* Work to complete
Copy each record exactly, word for word.

* Information
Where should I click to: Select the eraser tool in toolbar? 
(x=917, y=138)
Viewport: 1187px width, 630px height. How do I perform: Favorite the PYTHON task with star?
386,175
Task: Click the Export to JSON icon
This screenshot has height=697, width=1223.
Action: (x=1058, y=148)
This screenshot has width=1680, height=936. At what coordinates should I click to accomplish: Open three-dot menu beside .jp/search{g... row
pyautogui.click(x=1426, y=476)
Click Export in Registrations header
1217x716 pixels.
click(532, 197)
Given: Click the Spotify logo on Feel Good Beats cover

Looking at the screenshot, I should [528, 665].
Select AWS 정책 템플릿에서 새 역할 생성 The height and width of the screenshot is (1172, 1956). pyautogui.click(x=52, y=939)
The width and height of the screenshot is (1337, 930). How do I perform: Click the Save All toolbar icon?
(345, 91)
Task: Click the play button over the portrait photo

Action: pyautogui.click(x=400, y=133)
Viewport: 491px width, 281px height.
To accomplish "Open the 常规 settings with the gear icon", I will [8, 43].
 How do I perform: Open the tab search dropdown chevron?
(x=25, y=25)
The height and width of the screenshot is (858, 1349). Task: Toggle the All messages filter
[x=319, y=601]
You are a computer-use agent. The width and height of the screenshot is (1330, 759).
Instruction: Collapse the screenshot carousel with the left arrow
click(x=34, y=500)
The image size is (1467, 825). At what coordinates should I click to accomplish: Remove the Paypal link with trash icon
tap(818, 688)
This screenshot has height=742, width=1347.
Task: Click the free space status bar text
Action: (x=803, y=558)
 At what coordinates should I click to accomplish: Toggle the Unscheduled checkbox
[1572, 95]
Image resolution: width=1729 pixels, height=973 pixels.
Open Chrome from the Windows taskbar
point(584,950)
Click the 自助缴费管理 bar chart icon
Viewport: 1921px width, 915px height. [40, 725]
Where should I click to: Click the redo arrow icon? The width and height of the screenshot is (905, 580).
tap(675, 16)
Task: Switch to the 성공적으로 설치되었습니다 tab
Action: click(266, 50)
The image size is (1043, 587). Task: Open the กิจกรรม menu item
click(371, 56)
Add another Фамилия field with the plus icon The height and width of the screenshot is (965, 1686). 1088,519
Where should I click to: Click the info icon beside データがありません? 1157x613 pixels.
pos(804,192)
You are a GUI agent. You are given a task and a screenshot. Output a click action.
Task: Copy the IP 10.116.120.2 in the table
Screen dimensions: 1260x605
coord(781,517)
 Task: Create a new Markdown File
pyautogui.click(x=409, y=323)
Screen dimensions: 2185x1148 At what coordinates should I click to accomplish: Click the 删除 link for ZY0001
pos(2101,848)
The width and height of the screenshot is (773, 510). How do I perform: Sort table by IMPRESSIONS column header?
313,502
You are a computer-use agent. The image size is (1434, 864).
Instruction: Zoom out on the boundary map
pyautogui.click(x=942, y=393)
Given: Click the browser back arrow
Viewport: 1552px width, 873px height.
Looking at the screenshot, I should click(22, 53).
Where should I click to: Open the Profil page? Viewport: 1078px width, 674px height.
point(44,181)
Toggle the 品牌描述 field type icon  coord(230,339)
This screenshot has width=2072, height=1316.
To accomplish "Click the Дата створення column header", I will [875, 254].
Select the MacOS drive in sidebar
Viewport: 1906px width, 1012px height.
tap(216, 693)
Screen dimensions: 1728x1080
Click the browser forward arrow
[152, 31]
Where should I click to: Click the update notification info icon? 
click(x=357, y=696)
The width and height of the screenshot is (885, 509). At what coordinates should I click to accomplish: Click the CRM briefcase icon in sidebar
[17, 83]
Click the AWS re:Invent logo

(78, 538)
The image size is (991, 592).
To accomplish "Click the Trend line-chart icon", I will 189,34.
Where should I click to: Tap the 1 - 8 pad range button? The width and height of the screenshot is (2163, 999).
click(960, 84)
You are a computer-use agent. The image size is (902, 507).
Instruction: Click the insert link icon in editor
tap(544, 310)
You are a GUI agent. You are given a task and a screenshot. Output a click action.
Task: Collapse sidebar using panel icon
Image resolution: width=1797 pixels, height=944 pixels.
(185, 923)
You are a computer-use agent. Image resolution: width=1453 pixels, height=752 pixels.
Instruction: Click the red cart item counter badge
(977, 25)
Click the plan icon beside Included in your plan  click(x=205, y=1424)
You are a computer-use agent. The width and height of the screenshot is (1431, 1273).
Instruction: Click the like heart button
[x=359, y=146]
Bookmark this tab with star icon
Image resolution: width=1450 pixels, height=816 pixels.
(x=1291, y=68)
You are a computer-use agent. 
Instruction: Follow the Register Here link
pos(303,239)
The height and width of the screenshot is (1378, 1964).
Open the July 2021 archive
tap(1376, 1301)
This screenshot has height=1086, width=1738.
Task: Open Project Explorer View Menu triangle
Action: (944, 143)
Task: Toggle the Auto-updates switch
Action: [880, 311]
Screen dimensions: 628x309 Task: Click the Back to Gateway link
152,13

* Exercise solution
Where should I click to: Select the eraser tool in toolbar? 
(x=917, y=138)
Viewport: 1187px width, 630px height. How do I perform: Favorite the PYTHON task with star?
386,175
Task: Click the Export to JSON icon
This screenshot has height=697, width=1223.
Action: (x=1058, y=148)
This screenshot has width=1680, height=936. At what coordinates should I click to accomplish: Open three-dot menu beside .jp/search{g... row
pyautogui.click(x=1426, y=476)
Click Export in Registrations header
1217x716 pixels.
click(532, 197)
Given: Click the Spotify logo on Feel Good Beats cover

Looking at the screenshot, I should [528, 665].
Select AWS 정책 템플릿에서 새 역할 생성 The height and width of the screenshot is (1172, 1956). pyautogui.click(x=52, y=939)
The width and height of the screenshot is (1337, 930). How do I perform: Click the Save All toolbar icon?
(345, 91)
Task: Click the play button over the portrait photo

Action: pyautogui.click(x=400, y=133)
Viewport: 491px width, 281px height.
To accomplish "Open the 常规 settings with the gear icon", I will [8, 43].
 How do I perform: Open the tab search dropdown chevron?
(x=25, y=25)
The height and width of the screenshot is (858, 1349). Task: Toggle the All messages filter
[x=319, y=601]
You are a computer-use agent. The width and height of the screenshot is (1330, 759).
Instruction: Collapse the screenshot carousel with the left arrow
click(x=34, y=500)
The image size is (1467, 825). At what coordinates should I click to accomplish: Remove the Paypal link with trash icon
tap(818, 688)
This screenshot has height=742, width=1347.
Task: Click the free space status bar text
Action: (x=803, y=558)
 At what coordinates should I click to accomplish: Toggle the Unscheduled checkbox
[1572, 95]
Image resolution: width=1729 pixels, height=973 pixels.
Open Chrome from the Windows taskbar
point(584,950)
Click the 自助缴费管理 bar chart icon
Viewport: 1921px width, 915px height. [40, 725]
Where should I click to: Click the redo arrow icon? The width and height of the screenshot is (905, 580).
tap(675, 16)
Task: Switch to the 성공적으로 설치되었습니다 tab
Action: click(266, 50)
The image size is (1043, 587). Task: Open the กิจกรรม menu item
click(371, 56)
Add another Фамилия field with the plus icon The height and width of the screenshot is (965, 1686). 1088,519
Where should I click to: Click the info icon beside データがありません? 1157x613 pixels.
pos(804,192)
You are a GUI agent. You are given a task and a screenshot. Output a click action.
Task: Copy the IP 10.116.120.2 in the table
Screen dimensions: 1260x605
coord(781,517)
 Task: Create a new Markdown File
pyautogui.click(x=409, y=323)
Screen dimensions: 2185x1148 At what coordinates should I click to accomplish: Click the 删除 link for ZY0001
pos(2101,848)
The width and height of the screenshot is (773, 510). How do I perform: Sort table by IMPRESSIONS column header?
313,502
You are a computer-use agent. The image size is (1434, 864).
Instruction: Zoom out on the boundary map
pyautogui.click(x=942, y=393)
Given: Click the browser back arrow
Viewport: 1552px width, 873px height.
Looking at the screenshot, I should click(22, 53).
Where should I click to: Open the Profil page? Viewport: 1078px width, 674px height.
point(44,181)
Toggle the 品牌描述 field type icon  coord(230,339)
This screenshot has width=2072, height=1316.
To accomplish "Click the Дата створення column header", I will [875, 254].
Select the MacOS drive in sidebar
Viewport: 1906px width, 1012px height.
tap(216, 693)
Screen dimensions: 1728x1080
Click the browser forward arrow
[152, 31]
Where should I click to: Click the update notification info icon? 
click(x=357, y=696)
The width and height of the screenshot is (885, 509). At what coordinates should I click to accomplish: Click the CRM briefcase icon in sidebar
[17, 83]
Click the AWS re:Invent logo

(78, 538)
The image size is (991, 592).
To accomplish "Click the Trend line-chart icon", I will 189,34.
Where should I click to: Tap the 1 - 8 pad range button? The width and height of the screenshot is (2163, 999).
click(960, 84)
You are a computer-use agent. The image size is (902, 507).
Instruction: Click the insert link icon in editor
tap(544, 310)
You are a GUI agent. You are given a task and a screenshot. Output a click action.
Task: Collapse sidebar using panel icon
Image resolution: width=1797 pixels, height=944 pixels.
(185, 923)
You are a computer-use agent. Image resolution: width=1453 pixels, height=752 pixels.
Instruction: Click the red cart item counter badge
(977, 25)
Click the plan icon beside Included in your plan  click(x=205, y=1424)
You are a computer-use agent. The width and height of the screenshot is (1431, 1273).
Instruction: Click the like heart button
[x=359, y=146]
Bookmark this tab with star icon
Image resolution: width=1450 pixels, height=816 pixels.
(x=1291, y=68)
You are a computer-use agent. 
Instruction: Follow the Register Here link
pos(303,239)
The height and width of the screenshot is (1378, 1964).
Open the July 2021 archive
tap(1376, 1301)
This screenshot has height=1086, width=1738.
Task: Open Project Explorer View Menu triangle
Action: (944, 143)
Task: Toggle the Auto-updates switch
Action: [880, 311]
Screen dimensions: 628x309 Task: Click the Back to Gateway link
152,13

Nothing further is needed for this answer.